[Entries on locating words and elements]
** START **

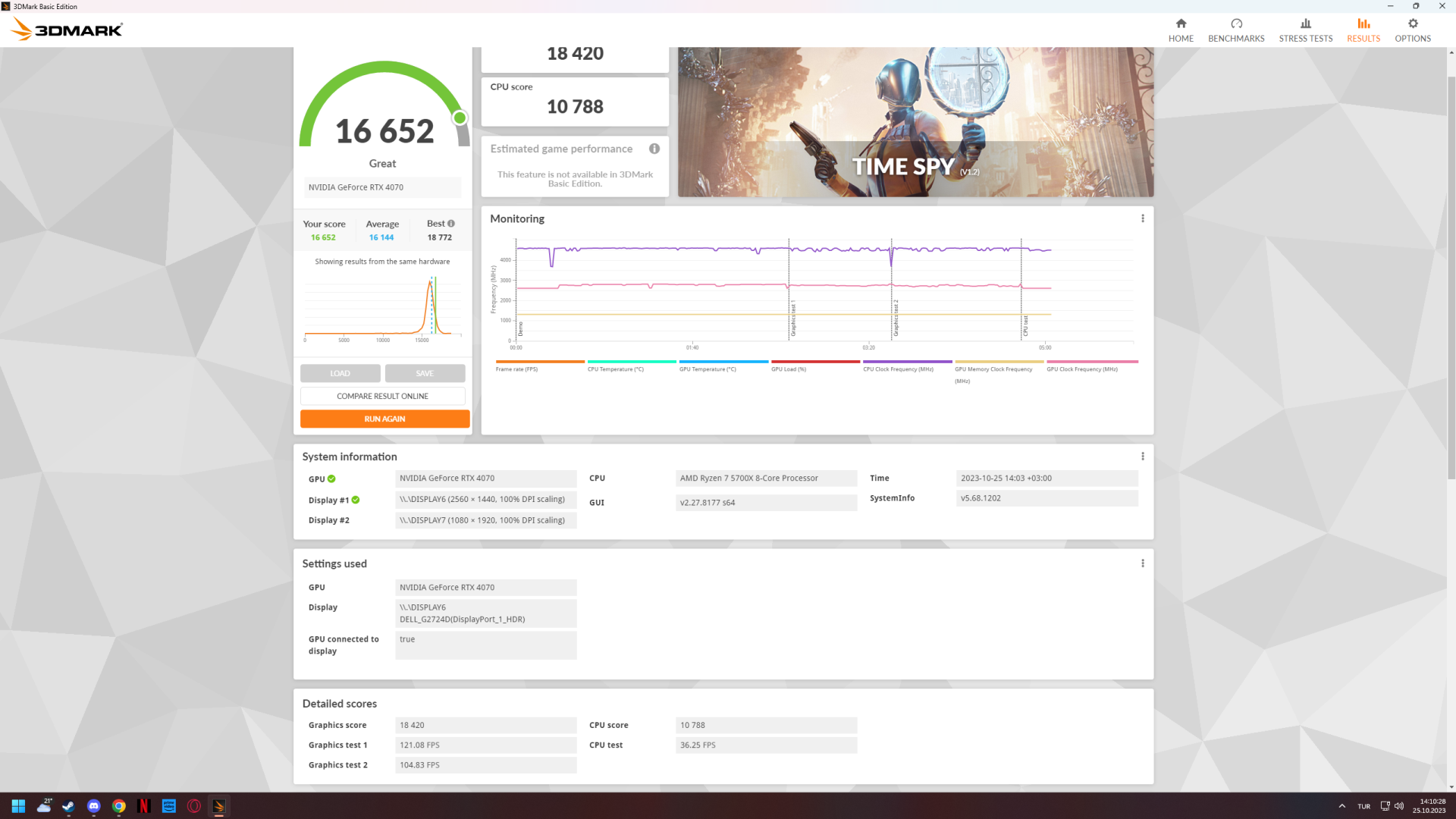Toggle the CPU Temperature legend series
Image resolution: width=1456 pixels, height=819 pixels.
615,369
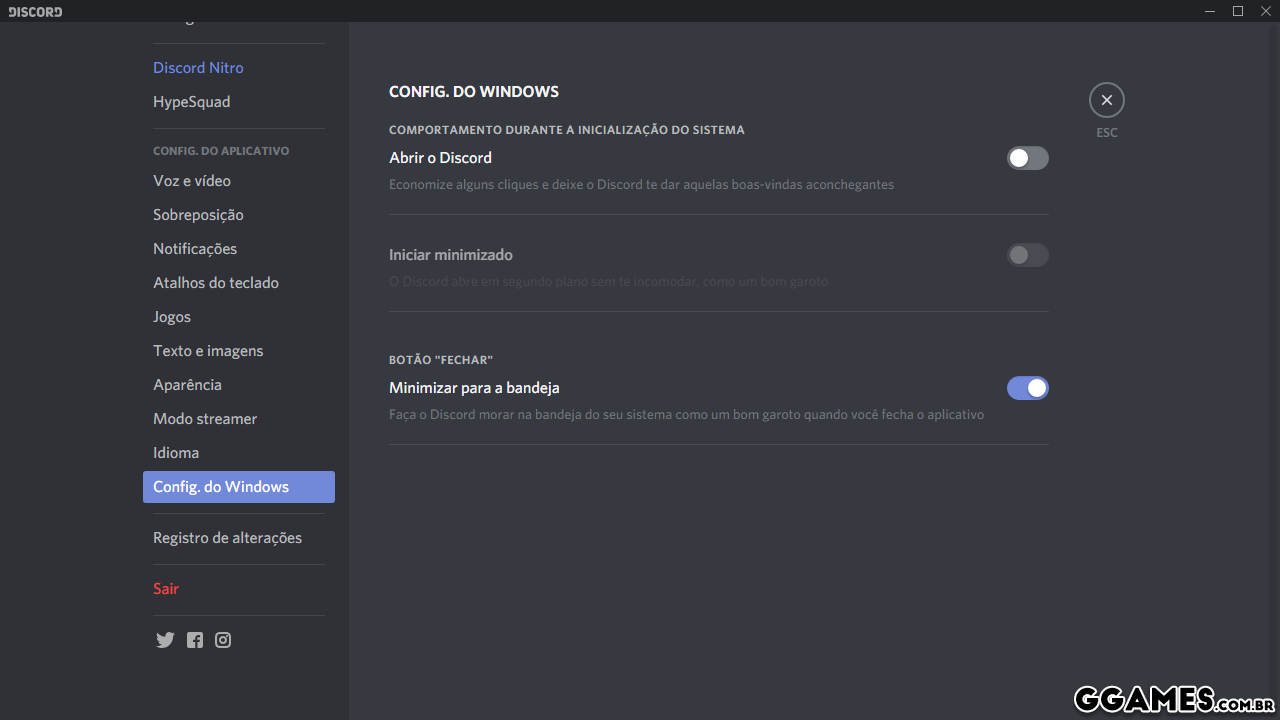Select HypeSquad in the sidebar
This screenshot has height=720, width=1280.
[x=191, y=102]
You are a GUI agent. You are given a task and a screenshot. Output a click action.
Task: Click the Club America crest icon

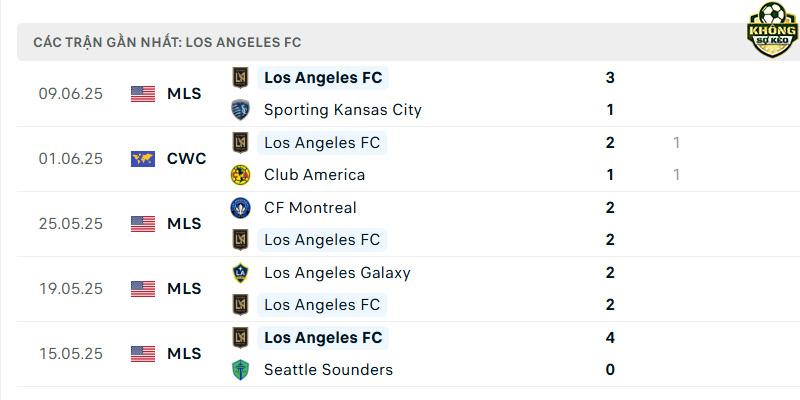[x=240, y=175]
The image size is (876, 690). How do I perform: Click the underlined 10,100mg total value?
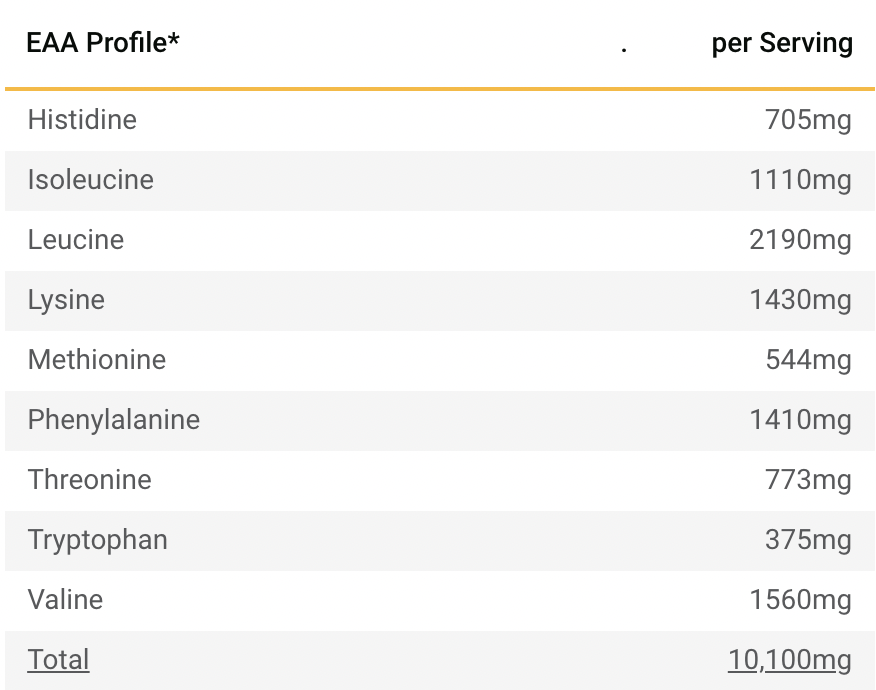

** END **

**Request**: Copy out every line of the listing above word for word, leaving out the pictures.

**Task result**:
Toggle the CPU Temperature legend series
Image resolution: width=1456 pixels, height=819 pixels.
615,369
Select HypeSquad in the sidebar
This screenshot has height=720, width=1280.
[x=191, y=102]
You are a GUI agent. You are given a task and a screenshot. Output a click action.
Task: Click the Club America crest icon

[x=240, y=175]
The image size is (876, 690). How do I perform: Click the underlined 10,100mg total value?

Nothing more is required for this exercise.